Finding a real-valued harmonic function

Question

Let $h$ and $g$ be two complex-valued functions defined on a domain $\Omega$ such that $\Re h$ and $\Im g$ are harmonic and $\Im h = \Re g$. Show that there exists a real-valued harmonic function of the form $h + \lambda g$ where $\lambda$ is a constant to be determined.

My attempt at the problem is this:

let $h = a + ib$, $g = b + ic$

$a$ and $c$ are harmonic

Then $$h + \lambda g = a + ib + \lambda b + i\lambda c$$ $$ = a + \lambda b + i(b + \lambda c)$$

The laplacian of $h + \lambda g$ should be $0$ so that it is harmonic, but i'm not getting anywhere, i think i'm approaching the problem wrongly.

Any help would be much appreciated

Answer 1

Let $h=u+iv$ and $g=a+ib$, where $u,v,a$ and $b$ are real-valued functions on $\Omega$. Then, by hypothesis, $u$ and $b$ are harmonic and $v=a$.

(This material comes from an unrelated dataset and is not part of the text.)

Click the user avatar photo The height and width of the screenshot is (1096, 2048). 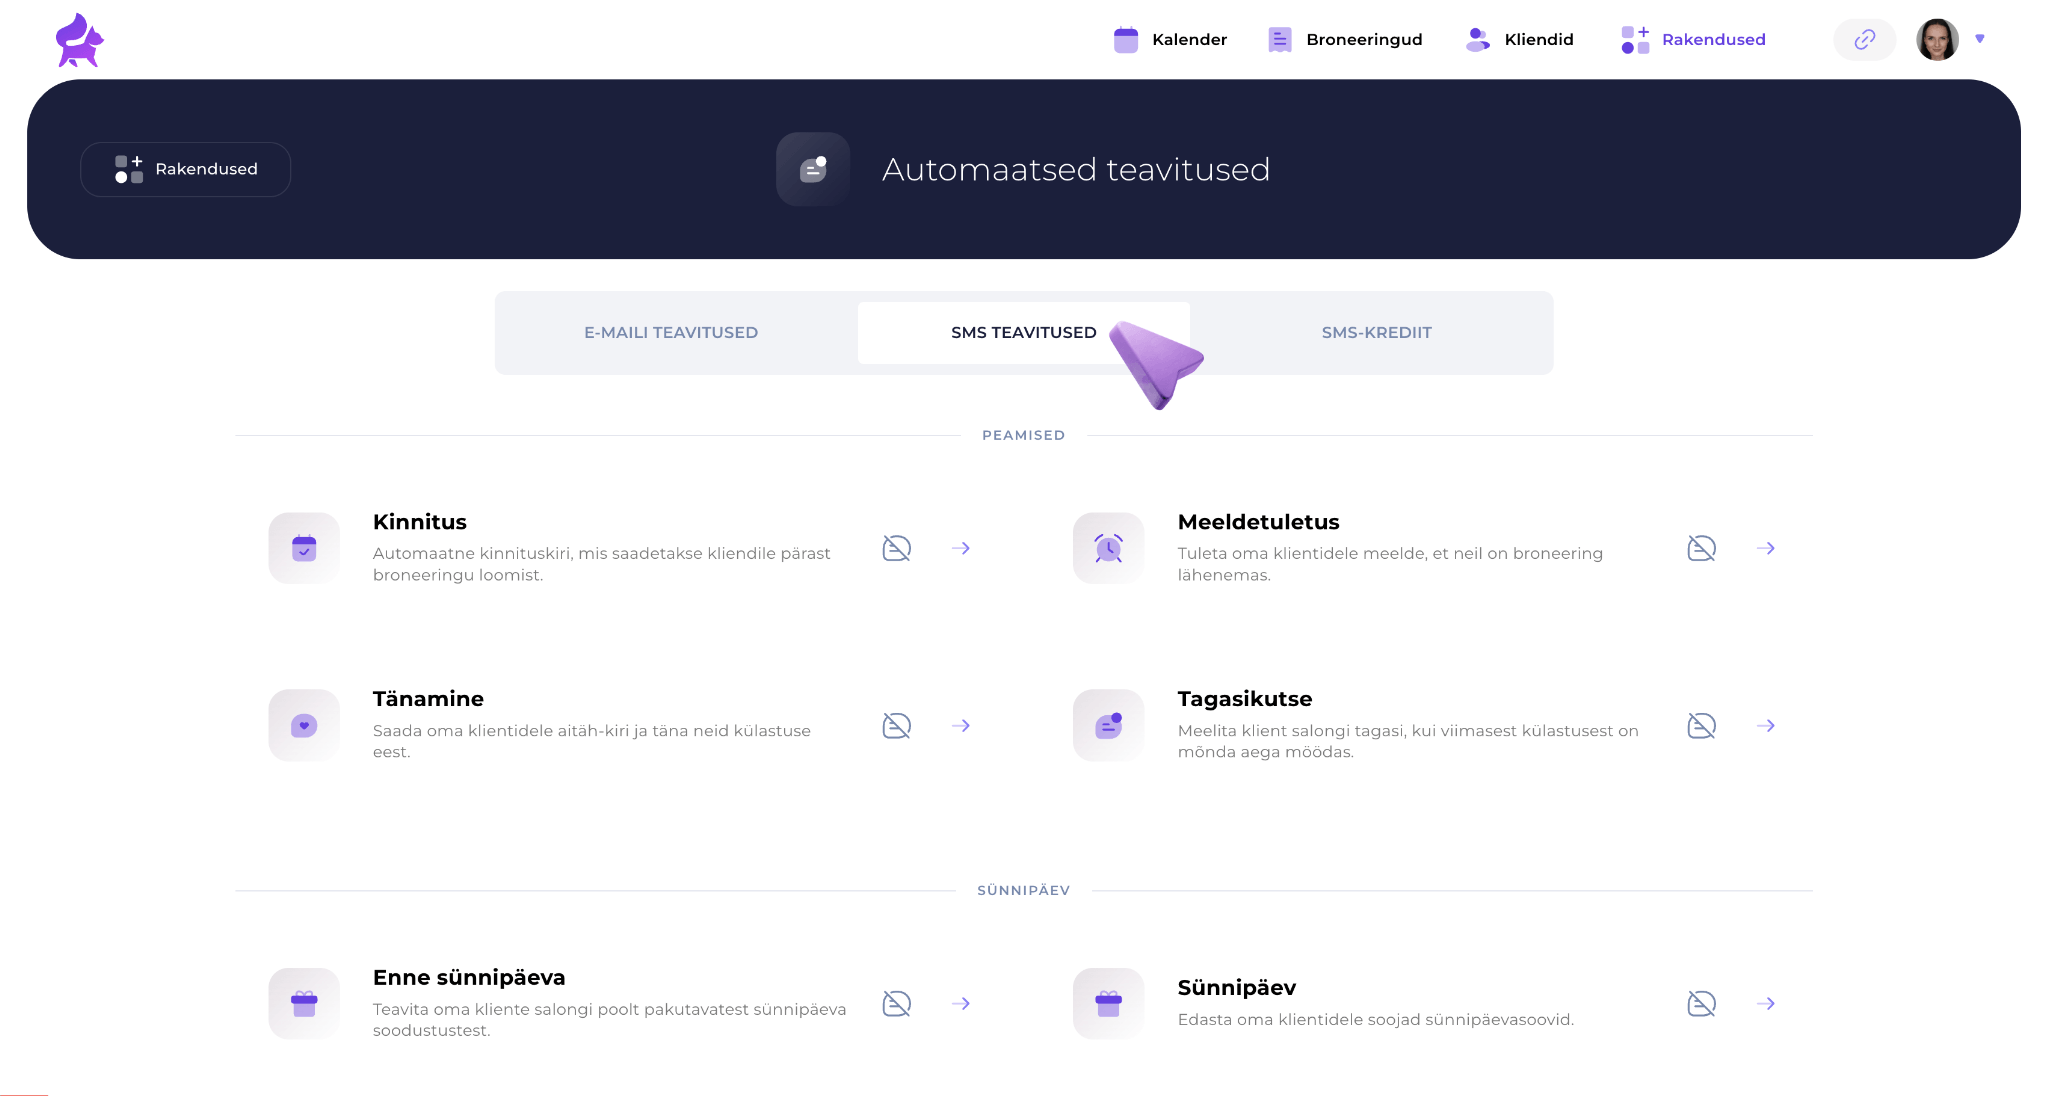tap(1937, 40)
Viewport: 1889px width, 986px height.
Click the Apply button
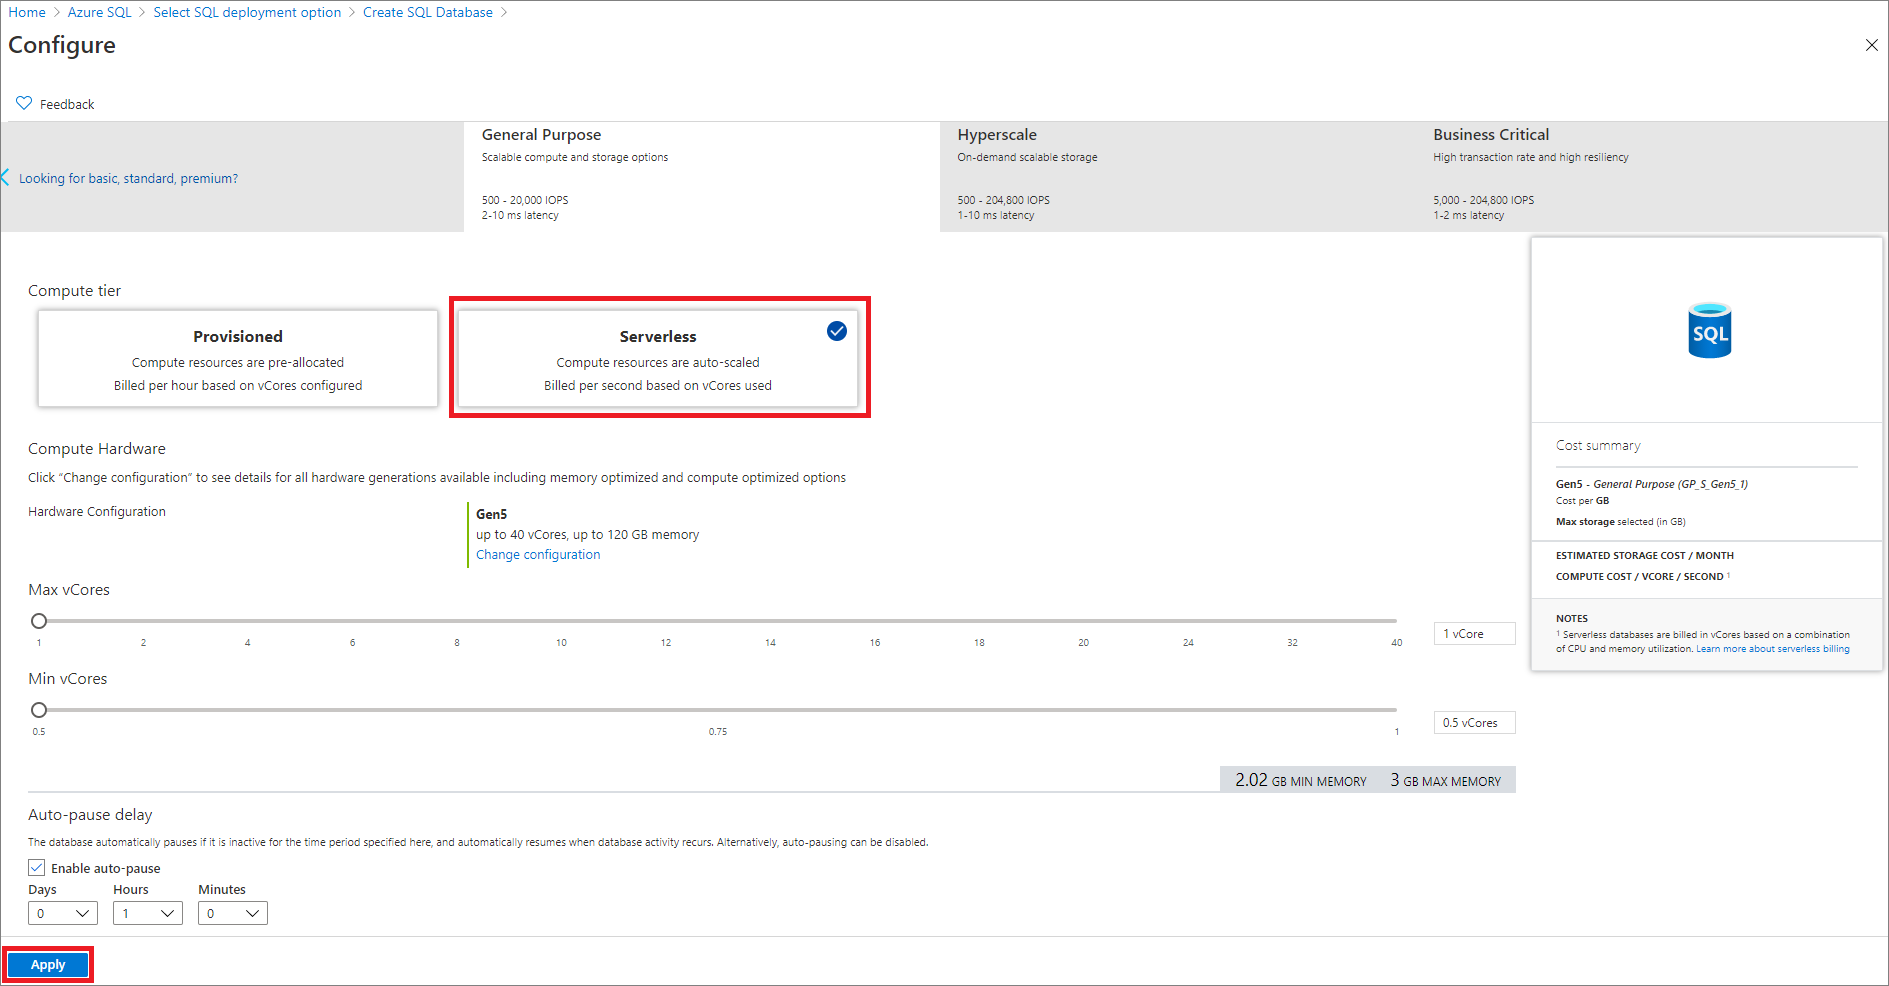click(47, 964)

We have that $h+\lambda g = (u+ia) + \lambda (a+ib)=u+(i+\lambda)a+\lambda i\cdot b$. This should give you an idea of what $\lambda$ is: since we know $u$ and $b$ are harmonic, we should be able to find a $\lambda$ that gets rid of the $a$ term and makes the coefficient on the $b$ term real. It's easy to see that $\lambda =-i$ does the job, and we're left with

$$h-ig=u+b$$

which is the sum of two real-valued harmonic functions and hence real and harmonic.